Two years ago, Neala Schwartzberg had a reasonably good time visiting Cleveland and wrote favorably about the trip on her website, Offbeattravel.com, using the headline “Ohio Rocks.”
Last month, she received a cease-and-desist order from a certain Jason White, owner of the website Ohiorocks.com, which consists of a collection of album reviews and interviews with indie-rock bands. “Ohiorocks,” in fact, is a term he has copyrighted.
White ordered Schwartzberg to remove her plagiaristic headline within three days, lest he be forced to “seek a legal resolve involving damages.” Sure enough, White had already successfully stared down the Ohio Department of Natural Resources, which had the misguided sense to refer to the rocks of Ohio as “Ohio rocks.”
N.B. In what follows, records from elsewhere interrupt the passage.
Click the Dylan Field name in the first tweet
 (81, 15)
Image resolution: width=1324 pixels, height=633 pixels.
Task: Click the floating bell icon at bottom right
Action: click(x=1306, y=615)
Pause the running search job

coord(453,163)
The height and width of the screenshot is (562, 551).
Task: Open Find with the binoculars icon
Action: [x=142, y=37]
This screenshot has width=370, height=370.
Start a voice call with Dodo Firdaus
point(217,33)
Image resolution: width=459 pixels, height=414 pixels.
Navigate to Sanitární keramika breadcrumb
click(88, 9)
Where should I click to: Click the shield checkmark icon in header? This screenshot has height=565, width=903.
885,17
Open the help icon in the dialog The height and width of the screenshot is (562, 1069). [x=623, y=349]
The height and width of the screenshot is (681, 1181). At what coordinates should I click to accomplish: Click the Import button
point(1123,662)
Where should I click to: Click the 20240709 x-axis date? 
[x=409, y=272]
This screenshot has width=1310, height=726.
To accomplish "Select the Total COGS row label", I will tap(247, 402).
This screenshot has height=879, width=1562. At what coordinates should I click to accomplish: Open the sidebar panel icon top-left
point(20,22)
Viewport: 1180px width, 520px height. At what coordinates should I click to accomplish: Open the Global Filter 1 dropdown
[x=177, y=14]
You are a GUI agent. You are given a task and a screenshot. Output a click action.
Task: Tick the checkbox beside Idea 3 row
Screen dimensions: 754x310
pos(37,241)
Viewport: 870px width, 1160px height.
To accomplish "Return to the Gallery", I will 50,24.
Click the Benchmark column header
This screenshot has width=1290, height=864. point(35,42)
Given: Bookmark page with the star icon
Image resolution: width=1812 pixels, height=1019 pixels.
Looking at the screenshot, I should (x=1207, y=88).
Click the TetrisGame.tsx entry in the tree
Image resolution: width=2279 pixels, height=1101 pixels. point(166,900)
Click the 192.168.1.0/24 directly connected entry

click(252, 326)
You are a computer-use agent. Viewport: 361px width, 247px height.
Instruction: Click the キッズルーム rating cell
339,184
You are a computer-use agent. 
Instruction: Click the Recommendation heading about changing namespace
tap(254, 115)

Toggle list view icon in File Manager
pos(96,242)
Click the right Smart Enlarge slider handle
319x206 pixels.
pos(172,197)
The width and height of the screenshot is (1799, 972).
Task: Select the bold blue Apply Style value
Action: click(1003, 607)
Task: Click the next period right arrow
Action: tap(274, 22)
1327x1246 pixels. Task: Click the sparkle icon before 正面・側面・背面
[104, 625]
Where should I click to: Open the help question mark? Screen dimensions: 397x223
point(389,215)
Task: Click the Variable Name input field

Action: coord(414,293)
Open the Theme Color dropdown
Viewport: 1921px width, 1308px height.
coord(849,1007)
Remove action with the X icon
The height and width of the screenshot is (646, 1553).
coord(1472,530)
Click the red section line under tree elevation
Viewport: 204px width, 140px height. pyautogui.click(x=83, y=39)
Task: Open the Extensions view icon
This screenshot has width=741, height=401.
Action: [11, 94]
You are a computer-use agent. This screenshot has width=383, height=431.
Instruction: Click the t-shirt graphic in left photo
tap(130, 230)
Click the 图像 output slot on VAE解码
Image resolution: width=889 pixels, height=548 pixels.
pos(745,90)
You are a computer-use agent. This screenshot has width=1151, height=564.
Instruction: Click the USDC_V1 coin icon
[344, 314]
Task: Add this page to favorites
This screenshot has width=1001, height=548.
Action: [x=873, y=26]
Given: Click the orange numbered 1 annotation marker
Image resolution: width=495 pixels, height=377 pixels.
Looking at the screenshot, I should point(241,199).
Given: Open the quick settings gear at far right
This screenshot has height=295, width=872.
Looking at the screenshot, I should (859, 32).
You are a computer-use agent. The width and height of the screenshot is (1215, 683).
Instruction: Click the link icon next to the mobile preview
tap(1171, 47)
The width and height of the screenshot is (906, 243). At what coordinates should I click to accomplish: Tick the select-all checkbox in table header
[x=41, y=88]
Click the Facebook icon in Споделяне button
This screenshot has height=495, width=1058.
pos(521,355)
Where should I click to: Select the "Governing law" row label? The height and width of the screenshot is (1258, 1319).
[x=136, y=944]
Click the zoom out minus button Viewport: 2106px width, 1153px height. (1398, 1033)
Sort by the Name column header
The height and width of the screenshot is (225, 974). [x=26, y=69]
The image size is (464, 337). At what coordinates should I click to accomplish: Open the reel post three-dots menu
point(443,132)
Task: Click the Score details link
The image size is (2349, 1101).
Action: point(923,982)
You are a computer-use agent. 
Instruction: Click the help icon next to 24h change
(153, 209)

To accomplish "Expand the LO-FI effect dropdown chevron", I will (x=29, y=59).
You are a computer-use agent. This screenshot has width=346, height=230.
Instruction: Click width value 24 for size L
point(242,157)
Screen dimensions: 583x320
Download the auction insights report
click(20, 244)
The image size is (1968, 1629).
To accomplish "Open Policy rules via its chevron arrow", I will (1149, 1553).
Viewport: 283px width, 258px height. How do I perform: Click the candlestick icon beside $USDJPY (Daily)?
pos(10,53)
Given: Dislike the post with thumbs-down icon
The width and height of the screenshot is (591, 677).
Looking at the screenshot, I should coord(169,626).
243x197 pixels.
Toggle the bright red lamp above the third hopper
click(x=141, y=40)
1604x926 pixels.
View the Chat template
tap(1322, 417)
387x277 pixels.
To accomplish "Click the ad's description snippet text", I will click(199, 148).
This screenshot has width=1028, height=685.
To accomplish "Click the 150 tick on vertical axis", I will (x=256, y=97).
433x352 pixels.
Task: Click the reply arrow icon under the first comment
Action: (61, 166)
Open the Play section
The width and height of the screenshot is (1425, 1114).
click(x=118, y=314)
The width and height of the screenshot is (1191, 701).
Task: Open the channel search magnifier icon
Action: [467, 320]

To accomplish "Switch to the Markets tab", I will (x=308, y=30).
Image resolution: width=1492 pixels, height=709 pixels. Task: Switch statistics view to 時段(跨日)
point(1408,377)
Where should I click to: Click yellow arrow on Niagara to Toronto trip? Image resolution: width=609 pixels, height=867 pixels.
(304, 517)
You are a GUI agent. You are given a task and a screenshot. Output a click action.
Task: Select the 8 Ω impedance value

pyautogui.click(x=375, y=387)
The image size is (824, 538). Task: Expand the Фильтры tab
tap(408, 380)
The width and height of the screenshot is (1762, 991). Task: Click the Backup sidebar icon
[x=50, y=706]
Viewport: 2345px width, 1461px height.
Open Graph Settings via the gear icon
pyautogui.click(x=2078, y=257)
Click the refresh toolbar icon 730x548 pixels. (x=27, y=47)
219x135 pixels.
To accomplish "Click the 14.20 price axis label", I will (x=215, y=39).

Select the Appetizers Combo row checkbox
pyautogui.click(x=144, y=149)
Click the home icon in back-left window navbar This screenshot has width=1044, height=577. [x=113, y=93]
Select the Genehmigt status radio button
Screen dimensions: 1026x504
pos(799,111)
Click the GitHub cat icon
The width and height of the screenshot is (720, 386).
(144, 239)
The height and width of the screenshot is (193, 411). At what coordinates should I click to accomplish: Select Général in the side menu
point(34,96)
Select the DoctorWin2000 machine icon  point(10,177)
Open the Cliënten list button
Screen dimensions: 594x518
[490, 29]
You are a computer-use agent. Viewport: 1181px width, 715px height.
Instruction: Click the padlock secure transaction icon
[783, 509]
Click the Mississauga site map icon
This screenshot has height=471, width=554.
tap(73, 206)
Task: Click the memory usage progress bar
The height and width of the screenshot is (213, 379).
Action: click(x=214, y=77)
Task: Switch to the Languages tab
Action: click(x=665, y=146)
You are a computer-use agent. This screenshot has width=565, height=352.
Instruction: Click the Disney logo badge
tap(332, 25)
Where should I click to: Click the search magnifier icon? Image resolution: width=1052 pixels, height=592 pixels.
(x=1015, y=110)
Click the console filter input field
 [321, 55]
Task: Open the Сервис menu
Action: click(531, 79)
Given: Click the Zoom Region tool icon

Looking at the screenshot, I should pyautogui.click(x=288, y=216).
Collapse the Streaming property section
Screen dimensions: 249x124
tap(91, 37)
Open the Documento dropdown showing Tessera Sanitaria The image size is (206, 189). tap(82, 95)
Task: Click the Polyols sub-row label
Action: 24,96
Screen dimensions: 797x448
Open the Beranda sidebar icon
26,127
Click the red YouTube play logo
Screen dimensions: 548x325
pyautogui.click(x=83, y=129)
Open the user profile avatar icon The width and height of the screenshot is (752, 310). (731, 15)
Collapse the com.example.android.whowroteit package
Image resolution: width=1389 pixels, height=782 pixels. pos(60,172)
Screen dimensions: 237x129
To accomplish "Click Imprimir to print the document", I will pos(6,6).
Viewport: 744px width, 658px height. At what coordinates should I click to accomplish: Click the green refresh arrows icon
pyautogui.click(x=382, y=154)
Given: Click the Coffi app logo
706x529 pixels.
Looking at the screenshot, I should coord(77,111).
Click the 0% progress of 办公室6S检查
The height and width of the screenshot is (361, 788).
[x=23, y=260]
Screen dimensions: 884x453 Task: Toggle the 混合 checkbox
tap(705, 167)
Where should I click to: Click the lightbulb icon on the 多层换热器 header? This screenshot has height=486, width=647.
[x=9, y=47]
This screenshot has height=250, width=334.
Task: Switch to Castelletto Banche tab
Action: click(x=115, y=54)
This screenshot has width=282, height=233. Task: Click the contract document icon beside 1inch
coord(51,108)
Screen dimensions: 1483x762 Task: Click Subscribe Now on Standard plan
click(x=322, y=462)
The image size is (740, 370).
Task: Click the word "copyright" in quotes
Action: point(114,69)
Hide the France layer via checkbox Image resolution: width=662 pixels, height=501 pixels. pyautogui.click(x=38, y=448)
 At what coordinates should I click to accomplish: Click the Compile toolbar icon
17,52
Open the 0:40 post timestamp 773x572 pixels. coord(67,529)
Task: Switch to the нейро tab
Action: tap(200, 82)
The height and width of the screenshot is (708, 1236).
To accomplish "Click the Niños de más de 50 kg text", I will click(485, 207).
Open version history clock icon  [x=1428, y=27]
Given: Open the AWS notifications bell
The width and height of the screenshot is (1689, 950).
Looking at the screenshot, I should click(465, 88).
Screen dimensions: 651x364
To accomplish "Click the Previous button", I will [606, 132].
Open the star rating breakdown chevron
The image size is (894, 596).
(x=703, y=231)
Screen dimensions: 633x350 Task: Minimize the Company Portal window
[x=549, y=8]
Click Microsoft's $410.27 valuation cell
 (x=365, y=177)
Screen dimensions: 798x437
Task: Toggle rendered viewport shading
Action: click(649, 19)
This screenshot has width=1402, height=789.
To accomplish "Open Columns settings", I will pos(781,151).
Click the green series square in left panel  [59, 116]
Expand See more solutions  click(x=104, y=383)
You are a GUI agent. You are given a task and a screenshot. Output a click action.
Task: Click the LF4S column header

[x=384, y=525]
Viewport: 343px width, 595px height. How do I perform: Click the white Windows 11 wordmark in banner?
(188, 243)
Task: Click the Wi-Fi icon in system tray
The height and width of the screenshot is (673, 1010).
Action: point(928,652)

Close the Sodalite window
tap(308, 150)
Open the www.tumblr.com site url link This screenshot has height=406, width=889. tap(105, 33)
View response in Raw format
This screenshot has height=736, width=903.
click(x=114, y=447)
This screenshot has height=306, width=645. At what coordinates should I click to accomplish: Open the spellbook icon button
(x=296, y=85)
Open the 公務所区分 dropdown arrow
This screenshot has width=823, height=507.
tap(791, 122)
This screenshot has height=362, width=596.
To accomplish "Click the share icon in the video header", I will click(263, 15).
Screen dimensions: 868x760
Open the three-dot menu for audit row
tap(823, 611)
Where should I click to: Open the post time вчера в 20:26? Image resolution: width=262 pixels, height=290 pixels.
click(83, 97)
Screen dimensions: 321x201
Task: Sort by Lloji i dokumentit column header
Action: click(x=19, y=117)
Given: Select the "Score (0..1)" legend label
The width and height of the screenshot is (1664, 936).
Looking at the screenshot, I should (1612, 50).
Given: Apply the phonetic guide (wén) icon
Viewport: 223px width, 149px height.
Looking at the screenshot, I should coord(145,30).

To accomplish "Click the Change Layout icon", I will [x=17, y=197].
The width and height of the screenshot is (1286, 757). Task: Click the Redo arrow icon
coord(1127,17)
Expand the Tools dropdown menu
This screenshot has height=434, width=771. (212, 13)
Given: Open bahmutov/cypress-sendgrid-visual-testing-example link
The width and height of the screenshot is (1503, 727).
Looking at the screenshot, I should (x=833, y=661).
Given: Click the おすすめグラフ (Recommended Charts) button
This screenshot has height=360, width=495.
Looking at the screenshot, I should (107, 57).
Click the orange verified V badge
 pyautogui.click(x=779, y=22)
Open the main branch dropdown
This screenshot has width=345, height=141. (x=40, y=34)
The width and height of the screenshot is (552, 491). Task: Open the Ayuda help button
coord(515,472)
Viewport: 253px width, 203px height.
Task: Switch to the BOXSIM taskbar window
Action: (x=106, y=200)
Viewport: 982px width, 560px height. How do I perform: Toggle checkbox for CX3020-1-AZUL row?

“Your interpretation of your legal rights seems unusually broad,” Schwartzberg responded, touching off an e-mail catfight that resulted in lawyer bills. A freaked-out Schwartzberg eventually changed the headline.
Oh, but she didn’t have to, says Scene legal expert Mark Avsec. “Let’s face it: Cleveland does rock, and perhaps Ohio does too,” says Avsec. Just because White owns a trademark “does not mean that the words are effectively jettisoned from the English language.”
Citizens of Ohio, resume rocking at your convenience.